Woman’s decision to help stranger leads to ultimate gift

As she approached the New Year, Furaha Henry-Jones resolved to make fewer decisions based on fear.

She decided to trust her instincts more, to listen to the side of herself that isn’t logical.

So perhaps that played into her split-second decision to do something completely uncharacteristic — offering a ride to a stranger whose car was stuck in a ditch on I-75.

She is, after all, a reasonable, respectable person, an associate professor of English at Sinclair Community College. And she was driving her daughter to her African dance class and already running late.

The Centerville mother wrestled with her conscience: Was it safe to stop, with her daughter in the car? Would her car get hit? “Someone else will take care of it,” she told herself.

But she listened to the voice of her good angel and pulled over. “Are you OK? Do you need to call someone?” she cried out to the stranded motorist. “Do you need a ride?”

“I’m OK,” he said. And no, he didn’t need a ride.

Henry-Jones hopped back into her car, relieved. But a minute later the stranger started walking toward her. He confessed a bit sheepishly that he might just need that ride after all; he hadn’t been able to reach anyone.

“All right, God, this better be the right thing to do,” she prayed.

To the stranger she said, “Where do you need a ride to?”

“Centerville,” the man said.

“That’s where I live!” she replied.

But first they would have to take a little detour to West Dayton, so that her daughter could make it to her dance practice.

In that two-hour detour the new friends learned more about each other than many people do in a lifetime.

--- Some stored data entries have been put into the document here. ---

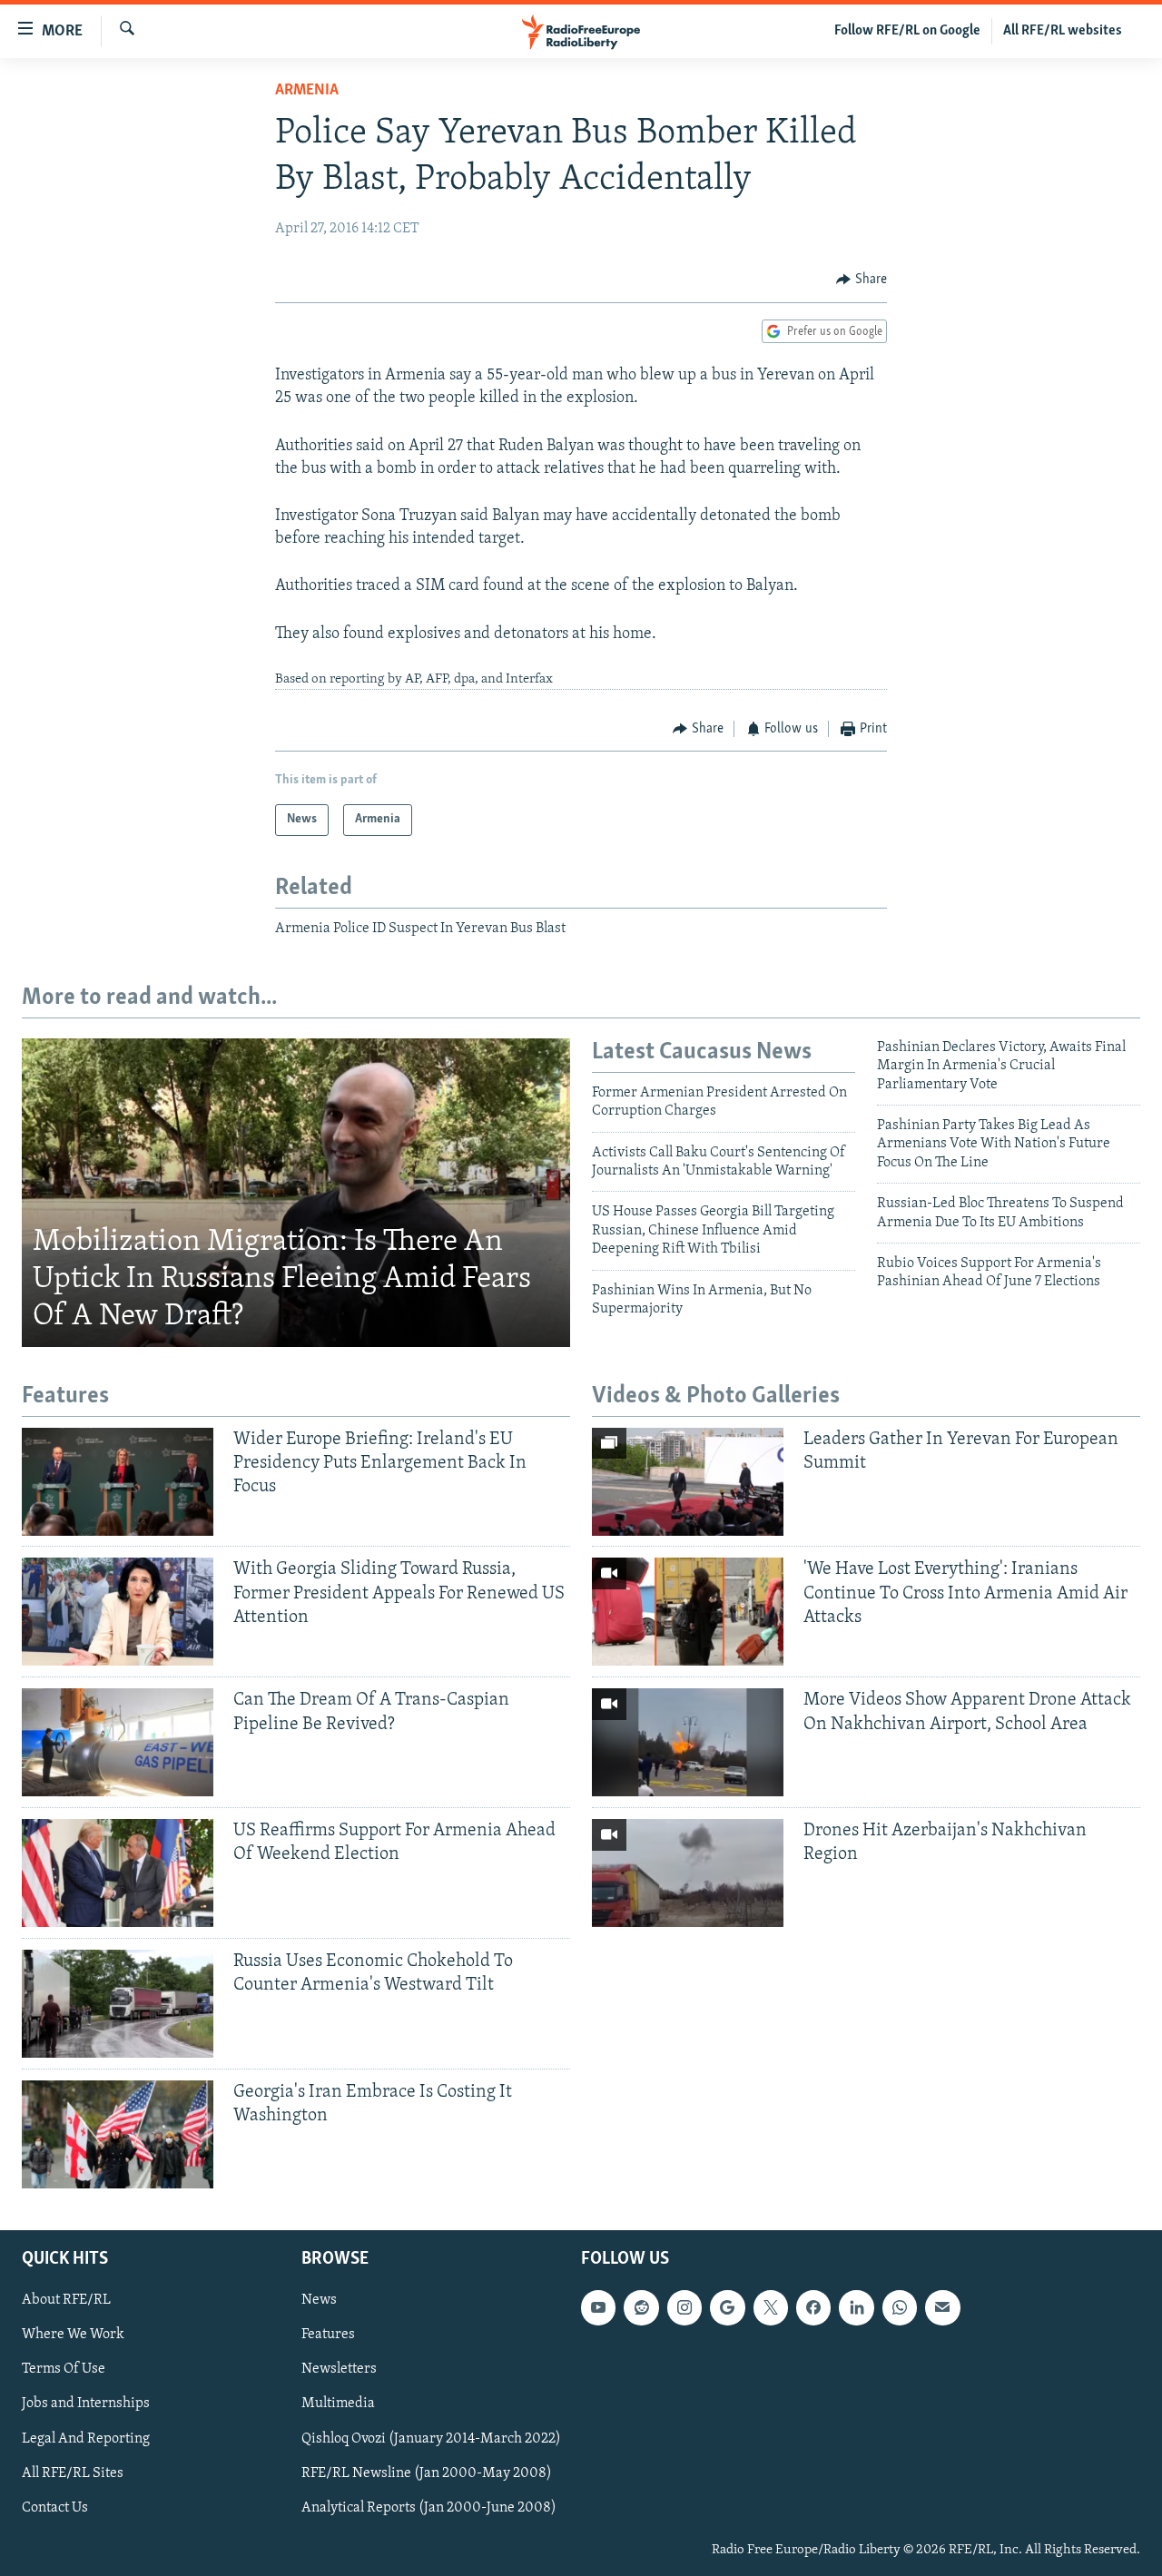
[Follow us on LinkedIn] (856, 2307)
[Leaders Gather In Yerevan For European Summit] (687, 1482)
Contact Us (55, 2508)
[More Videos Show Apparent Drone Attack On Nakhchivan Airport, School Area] (687, 1742)
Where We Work (73, 2334)
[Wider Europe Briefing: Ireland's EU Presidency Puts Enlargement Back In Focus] (117, 1482)
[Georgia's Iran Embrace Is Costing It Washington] (117, 2134)
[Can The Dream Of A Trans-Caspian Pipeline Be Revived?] (117, 1742)
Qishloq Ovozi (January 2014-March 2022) (431, 2439)
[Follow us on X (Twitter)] (770, 2307)
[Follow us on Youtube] (598, 2307)
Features (328, 2334)
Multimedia (338, 2403)
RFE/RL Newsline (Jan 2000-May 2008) (426, 2473)
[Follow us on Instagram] (684, 2307)
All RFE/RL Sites (72, 2473)
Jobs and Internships (86, 2403)
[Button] (861, 279)
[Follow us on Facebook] (813, 2307)
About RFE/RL (66, 2300)
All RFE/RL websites (1062, 31)
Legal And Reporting (86, 2439)
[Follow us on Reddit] (641, 2307)
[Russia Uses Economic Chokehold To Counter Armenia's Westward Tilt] (117, 2004)
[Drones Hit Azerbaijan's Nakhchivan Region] (687, 1873)
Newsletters (339, 2369)
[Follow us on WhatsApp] (899, 2307)
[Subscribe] (942, 2307)
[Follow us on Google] (727, 2307)
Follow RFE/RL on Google (907, 31)
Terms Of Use (63, 2369)
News (319, 2300)
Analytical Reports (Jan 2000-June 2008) (428, 2508)
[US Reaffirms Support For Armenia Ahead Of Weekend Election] (117, 1873)
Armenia (307, 91)
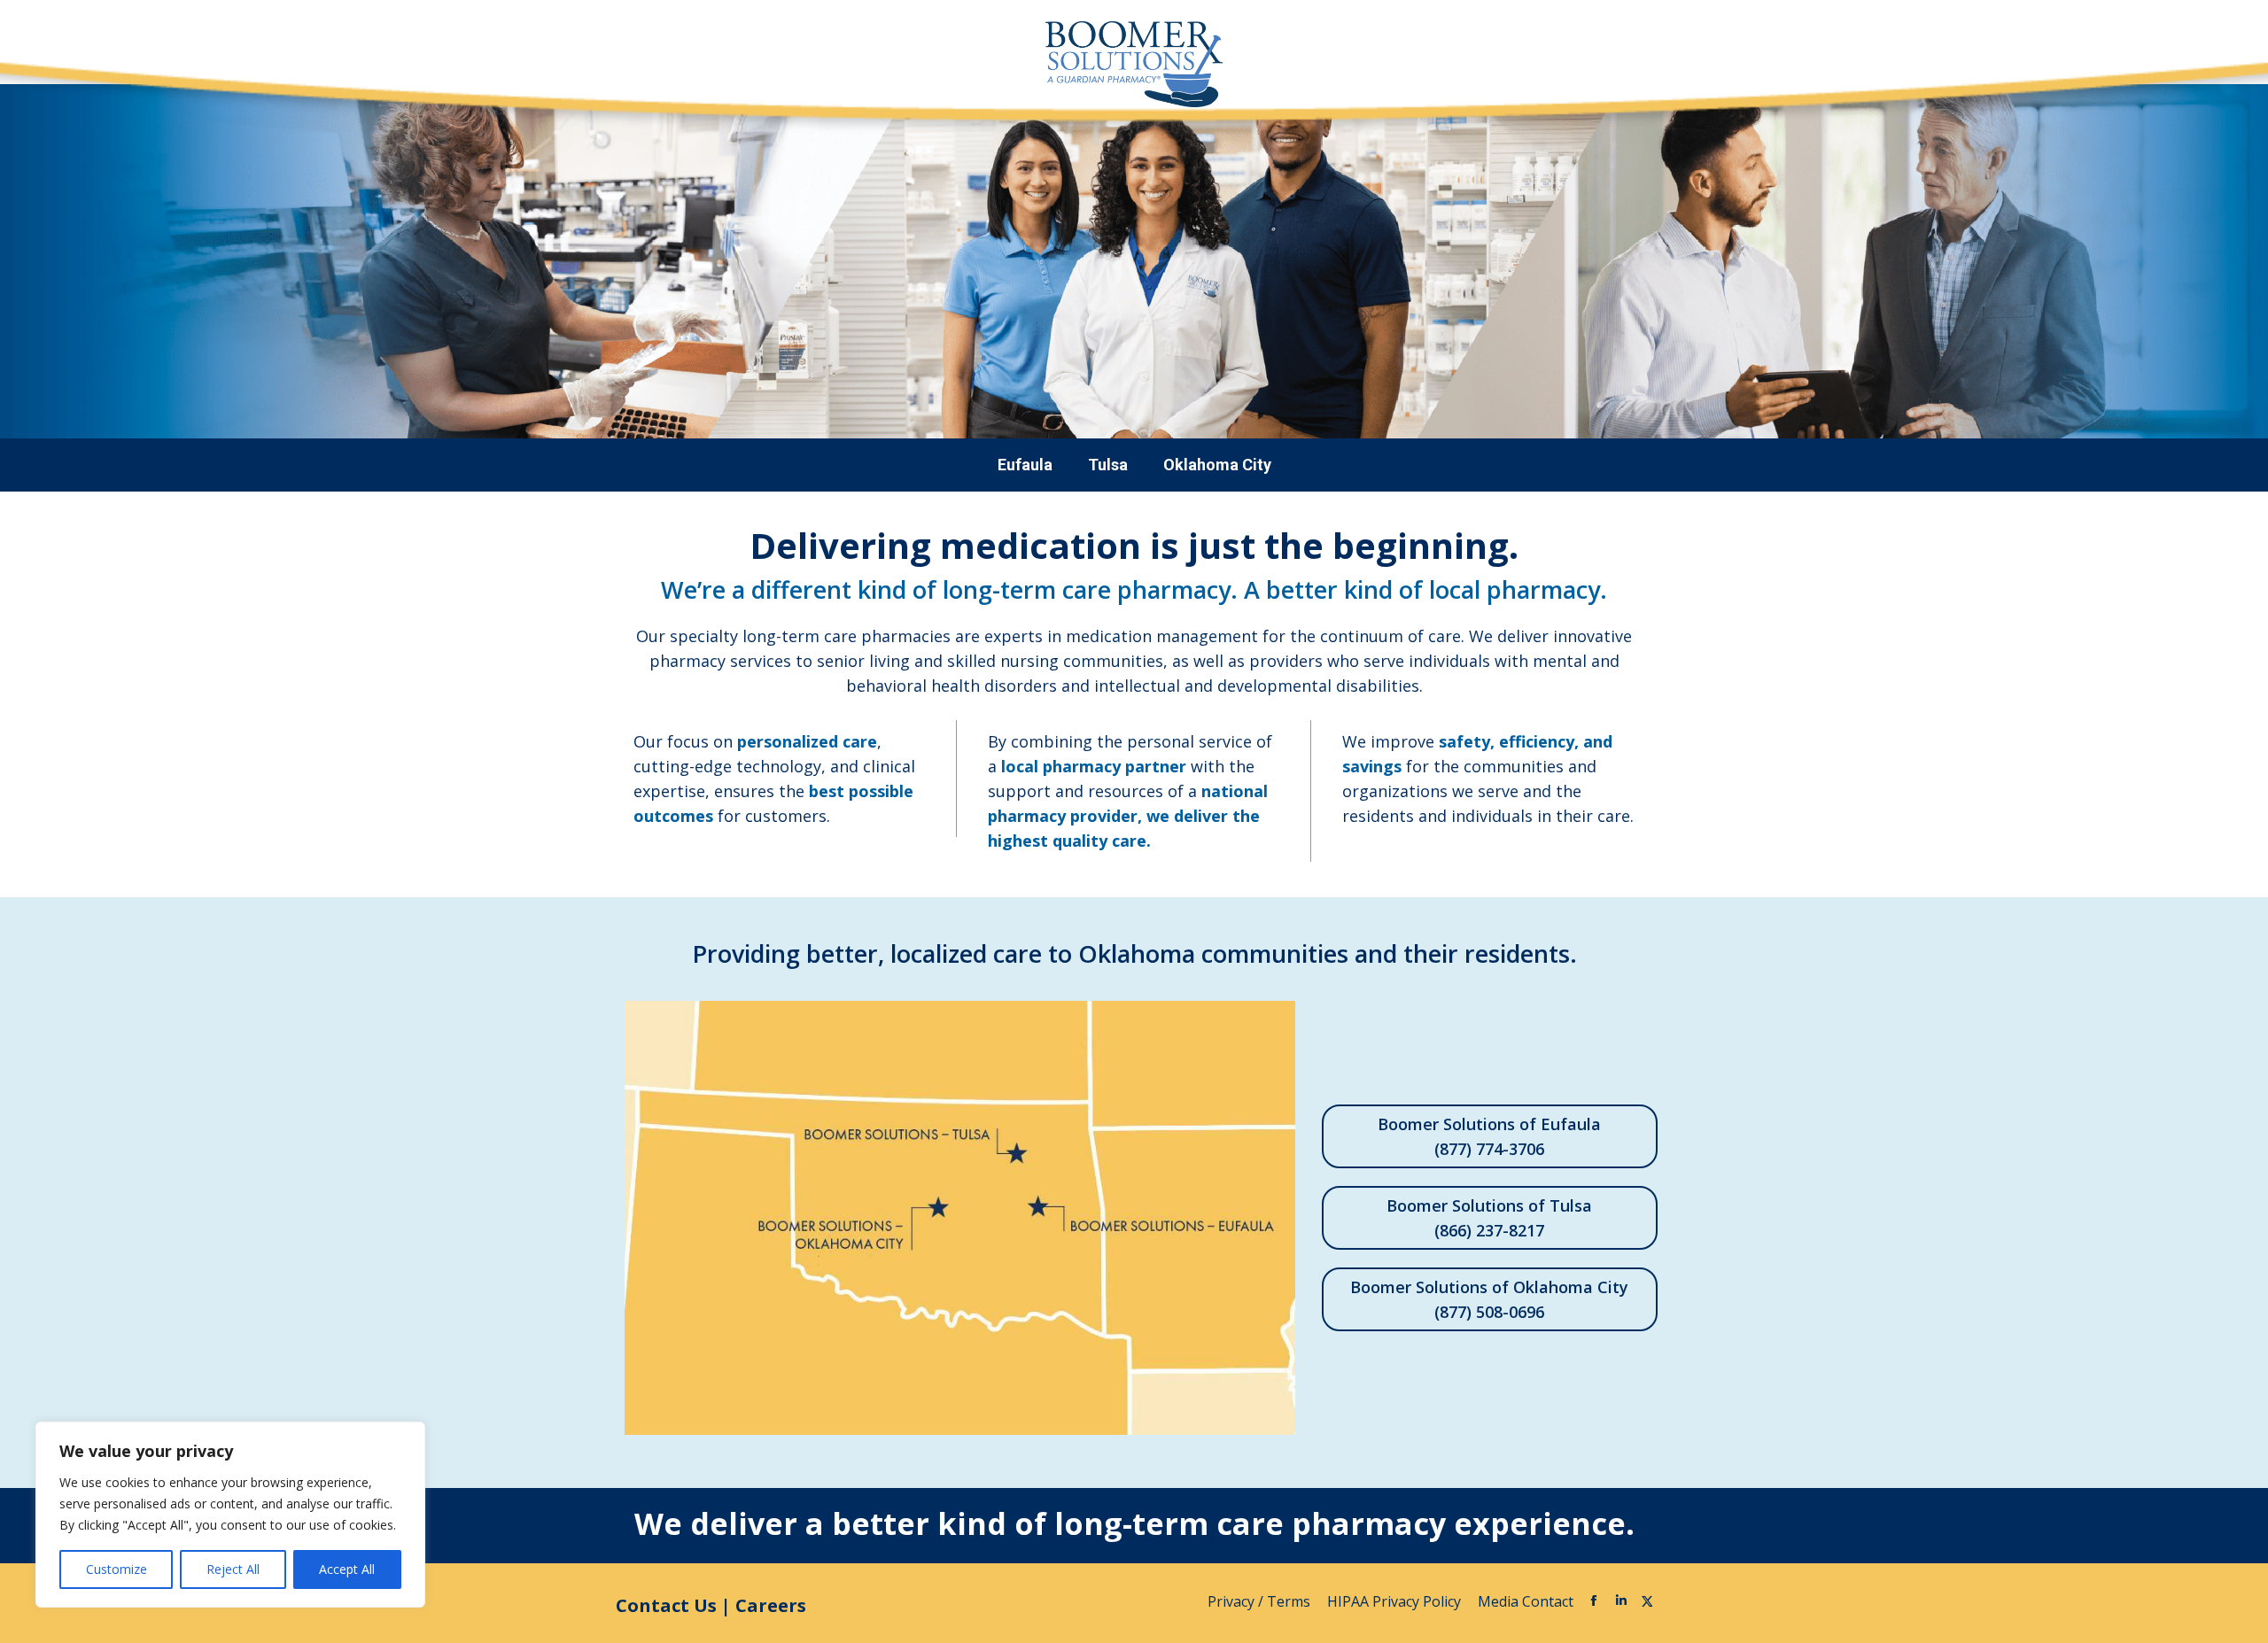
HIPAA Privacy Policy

His name was Dan. Henry-Jones is black; Dan is white; but the two quickly learned how much they have in common. “Turns out we go to the same church,” she said. “We lived in the same apartment complex. He’s practically my next-door neighbor.”

They spent a couple of hours at Hardee’s while her daughter rehearsed, eating French fries and watching the Bengals-Broncos game. “I learned a lot about this man, his life and his family,” she said.

She learned that they both volunteered for the same ministry that feeds the hungry.

They talked about “both of us being believers but not being tied to a physical building or other people’s ideas about God.”

They asked themselves, “How can we be the hands and feet of Jesus?”

Her daughter was mystified on the drive home, Henry-Jones said: “Here was this strange man in the car and my mom’s laughing and joking with him. I had to do some damage control with her. I told her that she should never pick up strangers, but I had a deep feeling this was the right thing to do. I told her that when she gets older and has broader experiences in the world, she will have a better understanding of what her intuition is telling her to do.”

Maybe it wasn’t the smartest thing she had ever done, but in her heart she knew it was the right thing.

How many moments in life are we called upon to reach out to another human being — a loved one or a stranger – knowing that we’ll never have another chance to say “Yes”? How often have we regretted not acting on the side of kindness and compassion?

As a civic-minded woman, Henry-Jones has reflected a great deal about the Black Lives Matter movement. Needless tragedies have occurred, she believes, when people “act out of fear and not out of what is right, what is conscious.”

And she’s not just talking about police officers. She’s examining her own conscience, her own culpability: “Sometimes I don’t speak out because I don’t want to hurt a white person’s feelings, or because it might get me in trouble. When I do that I am perpetuating a culture I don’t want to support.”

And what about the messages she’s giving her 19-year-old son? “I constantly talk to him about not doing certain things because, as a black man in Centerville, he might be perceived in a negative way,” she said. “I don’t want to teach my child from a place of fear.”

She has a lot of people in her life, after all, who take chances to help people. “When I met Dan, it confirmed that I shouldn’t always act out of fear, that I am capable of helping someone,” she said.

When she dropped him off at his apartment, Dan wanted to give her gas money. “No way!” she said.

Instead, he gave her an extraordinary gift: his uncle’s etching of a mouse on a scrimshawed whale bone. “He wanted me to understand how much the help meant to him, so he gave me something that was irreplaceable,” she said.

Dan wanted her family to pass the precious heirloom down through the generations.

And she will. The small mouse on the whale bone will always remind her “there’s nothing too big and nothing too small for us to share in this lifetime.”